Things just aint the same for Gangstas - Dr. Dre
Relatively few contemporary poets use patterned rhyme; almost all view rhyme as optional, if not unappealing. In contrast, very few hip hop artists do not rhyme. Sharpening the distinction, hip hop artists revel in the most audacious rhymes, the cobbling together of diverse material. They favor the particular kinds of rhymes that most contemporary poets specifically avoid.
Some Hip Hop-savvy teachers are bringing the best of Hip Hop literature into their classrooms. And writers for kids, teens, and young adults are telling Hip Hop tales in books like Think Again by Doug E. Fresh, Debbie Allen’s Brothers of the Knight, and the Hip-Hop Kidz series by Jasmine Bellar.
If the presence of bombastic rhymes distinguishes hip hop from poetry, it also suggests what a consideration of hip hop adds to the study of poetry. Hip hop’s difference clarifies what is missing. Judged according to contemporary practice, hip hop may not be poetry, but that is what makes it such a powerful model. Hip hop inspires attentive listeners to reconsider the pleasures and opportunities rhyme offers and it inspires a new generation to reintroduce conspicuous patterned rhyme back into poetry. Hip hop is a source of joy, strength, and knowledge for many people.
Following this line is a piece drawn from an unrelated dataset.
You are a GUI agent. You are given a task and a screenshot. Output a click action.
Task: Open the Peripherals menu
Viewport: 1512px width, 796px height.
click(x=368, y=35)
Not unlike, the wisdom imbued by Dante, Shakespeare, or Frost.
Rap is emblematic of the duality of hip-hop masculinity; male rappers’ agency, illustrated by the thematic content of their music described above, is afforded to them through historical rhetoric and forces, shaping the media and art representative of masculinity. In analyzing hip-hop masculinity against the historical and aesthetic framework of cool pose, and the masculine rhetoric, we can understand the powerful dynamics of hip-hop culture in more expansive terms.
Real G’s move in silence like lasagna - Lil Wayne
Hip hop is a means for people to attain great ends. Whether that be fame, wealth, or wisdom - modern poet aka hip hop artists are the guiding light through a path of modernity that is riddled with Machiavellian ideals of cunning, decceit and narcissism. Hip hop artists know how the “real” world functions and they write it all out for all to see. It is then on the individual or community to synthesize the wisdom espoused by these artists and act in a way that allows them to thrive in the progressive fluidity of modern day.